Adil "Scream" Benrlitom, Flickshow #33
Ses efforts pour changer n’y feront rien, les contacts sont déjà pris avec les joueurs de chez EnVyUs pour un nouveau shuffle. Lors du Major Qualifier mi-décembre, la sentence tombe : le nouveau projet de shox se fera avec NBK, apEX et kennyS, seul bodyy étant conservé, ensuite rejoints par SmithZz au poste de coach. ScreaM et RpK atterrissent chez EnVyUs aux côtés d’Happy, xms et SIXER, un projet séduisant qui ne décollera jamais.
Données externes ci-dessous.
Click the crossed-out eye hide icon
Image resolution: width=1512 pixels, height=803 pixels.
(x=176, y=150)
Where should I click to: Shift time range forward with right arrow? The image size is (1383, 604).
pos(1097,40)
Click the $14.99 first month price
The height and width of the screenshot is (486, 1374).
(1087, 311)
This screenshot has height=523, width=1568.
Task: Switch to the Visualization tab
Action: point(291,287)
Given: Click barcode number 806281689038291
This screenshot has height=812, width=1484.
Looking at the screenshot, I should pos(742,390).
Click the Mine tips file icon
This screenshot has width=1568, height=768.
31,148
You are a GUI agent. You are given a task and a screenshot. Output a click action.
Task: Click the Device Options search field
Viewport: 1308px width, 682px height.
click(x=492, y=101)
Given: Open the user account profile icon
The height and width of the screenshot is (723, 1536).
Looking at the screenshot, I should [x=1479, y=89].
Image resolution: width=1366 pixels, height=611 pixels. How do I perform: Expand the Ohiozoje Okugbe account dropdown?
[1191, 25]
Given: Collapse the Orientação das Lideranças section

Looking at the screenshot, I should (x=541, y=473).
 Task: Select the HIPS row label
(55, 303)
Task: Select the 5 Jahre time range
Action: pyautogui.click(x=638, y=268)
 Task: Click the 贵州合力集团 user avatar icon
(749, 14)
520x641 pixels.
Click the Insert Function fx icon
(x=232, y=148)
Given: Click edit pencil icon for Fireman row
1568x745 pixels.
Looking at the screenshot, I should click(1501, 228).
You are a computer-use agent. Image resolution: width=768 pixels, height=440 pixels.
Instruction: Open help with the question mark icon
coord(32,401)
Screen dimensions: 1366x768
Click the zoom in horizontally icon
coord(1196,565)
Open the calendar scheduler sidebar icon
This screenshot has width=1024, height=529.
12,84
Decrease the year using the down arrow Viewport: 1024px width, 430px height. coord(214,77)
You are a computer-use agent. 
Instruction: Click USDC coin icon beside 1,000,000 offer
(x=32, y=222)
Début 2017, une énième révolution chamboule le paysage français et porte le coup de grâce à l'équipe de shox et ScreaM
(Crédits : G2 Esports)
Plus que les énièmes disputes, trahisons et autres shuffles, l’histoire retiendra surtout ces quelques mois idylliques entre la fin du printemps et le début de l’été. Un amour de vacances entre G2 et la France incarné par une équipe aussi imparfaite qu’enthousiasmante, une équipe d’exclus, de supposés has-been et de jeunes inexpérimentés. Un cocktail improbable que personne n’attendait, dans lequel personne ne croyait, et qui a fait chavirer les coeurs des fans comme rarement. Le début d’une longue aventure entre la structure d’Ocelote et la scène française, parfois pour le meilleur, souvent pour le pire, où tout aura été essayé pour ranimer la flamme de 2016 sans jamais vraiment y parvenir : superteam, résurrection de gloires passées ou promotion de jeunes pousses, aucune mouture n’aura jamais vraiment réussi à dépasser le stade des promesses ni à ramener l’excitation de ces quelques mois.